Entries supplied: Begin

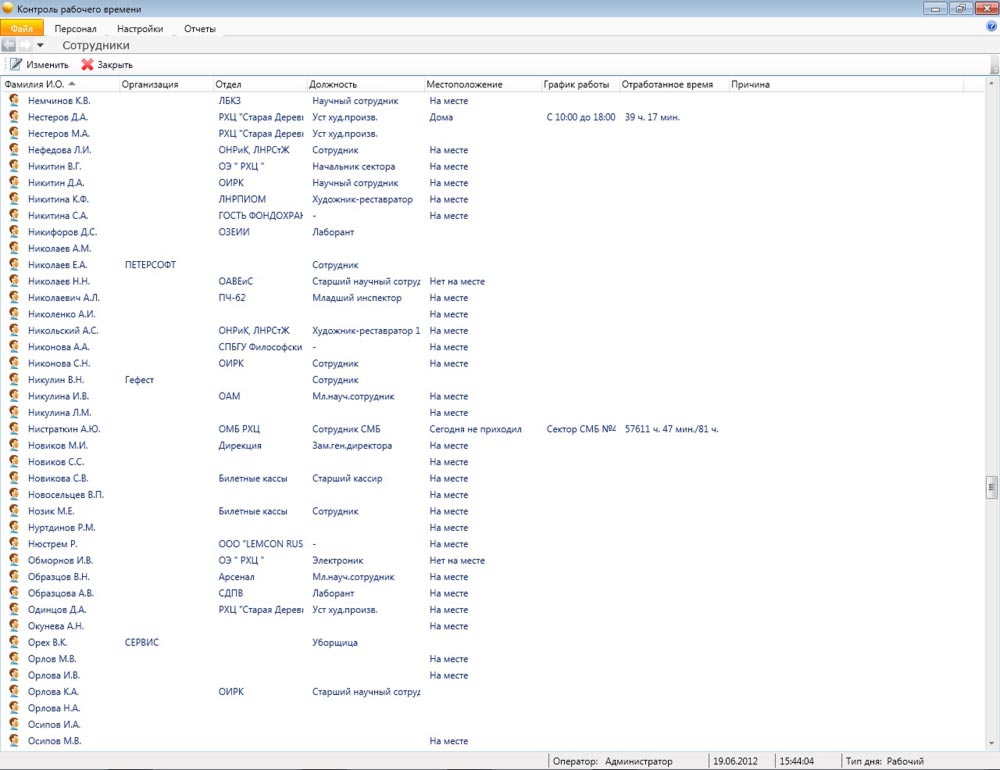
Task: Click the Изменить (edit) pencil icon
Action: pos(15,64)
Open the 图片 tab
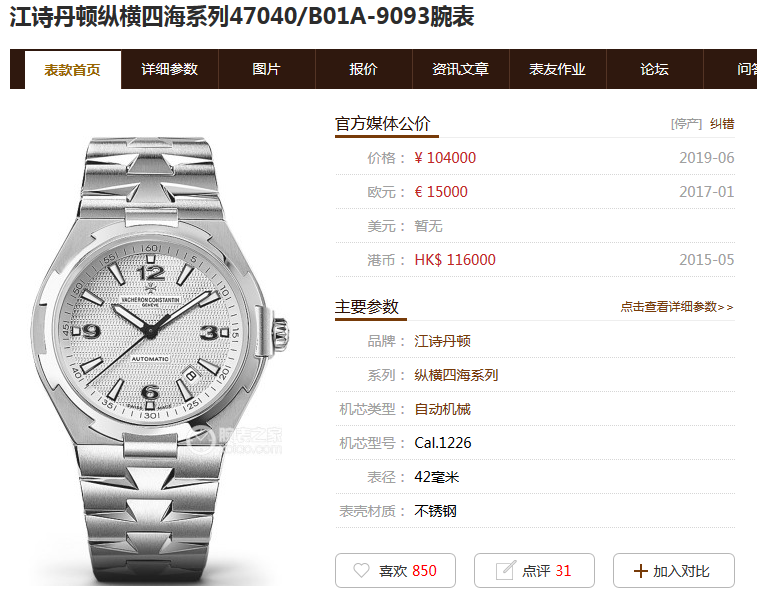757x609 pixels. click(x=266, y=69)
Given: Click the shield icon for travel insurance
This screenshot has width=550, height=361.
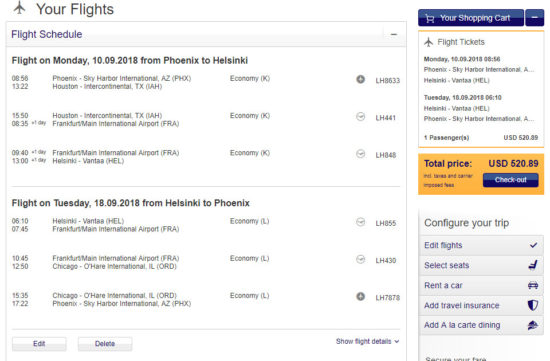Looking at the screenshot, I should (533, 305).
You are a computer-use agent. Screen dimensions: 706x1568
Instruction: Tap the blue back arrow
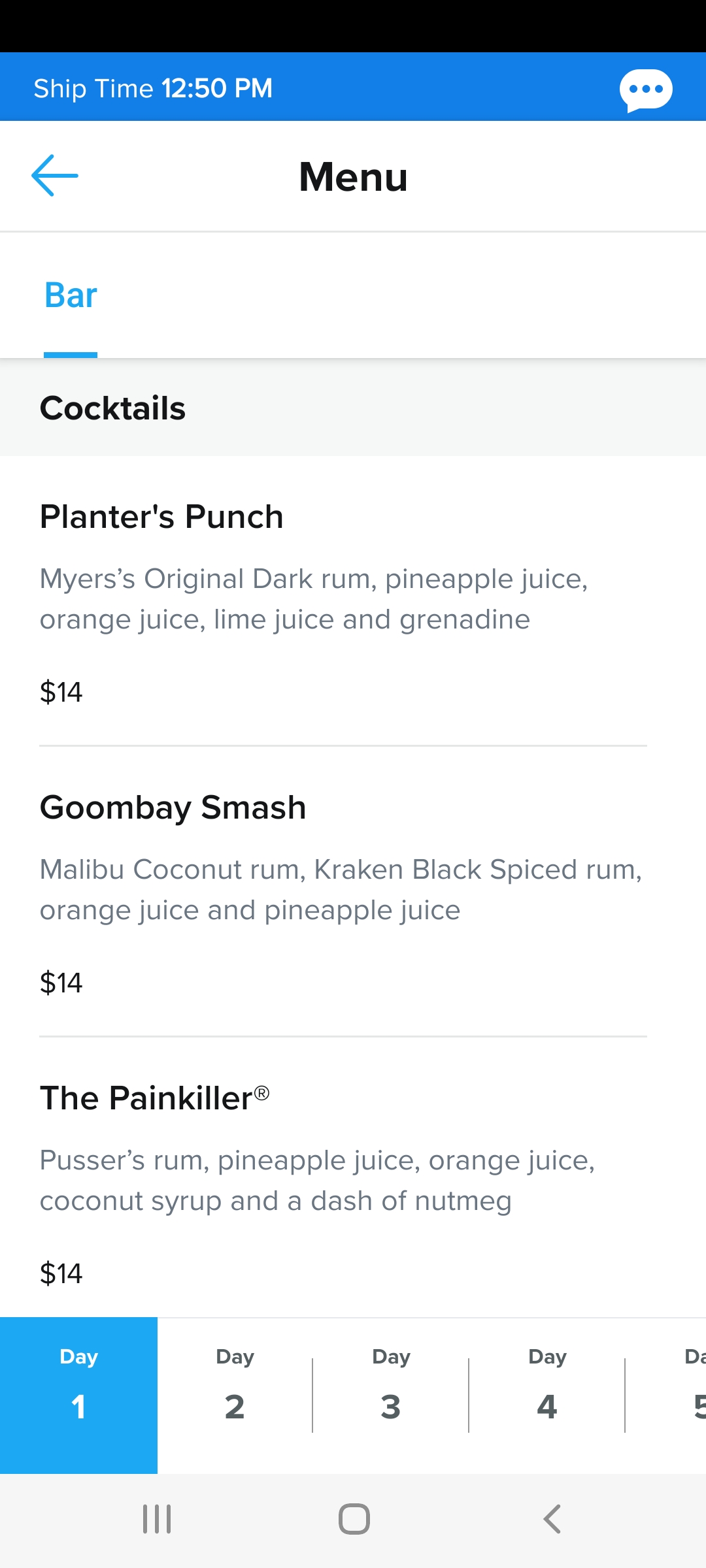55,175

Entries supplied: End

- Task instructions
The copy must start at the line containing "This screenshot has width=550, height=361." and end at the last line of the records, matching each line exactly and holding no pictures.

- Response box
This screenshot has width=550, height=361.
Looking at the screenshot, I should (533, 305).
You are a computer-use agent. Screen dimensions: 706x1568
Instruction: Tap the blue back arrow
55,175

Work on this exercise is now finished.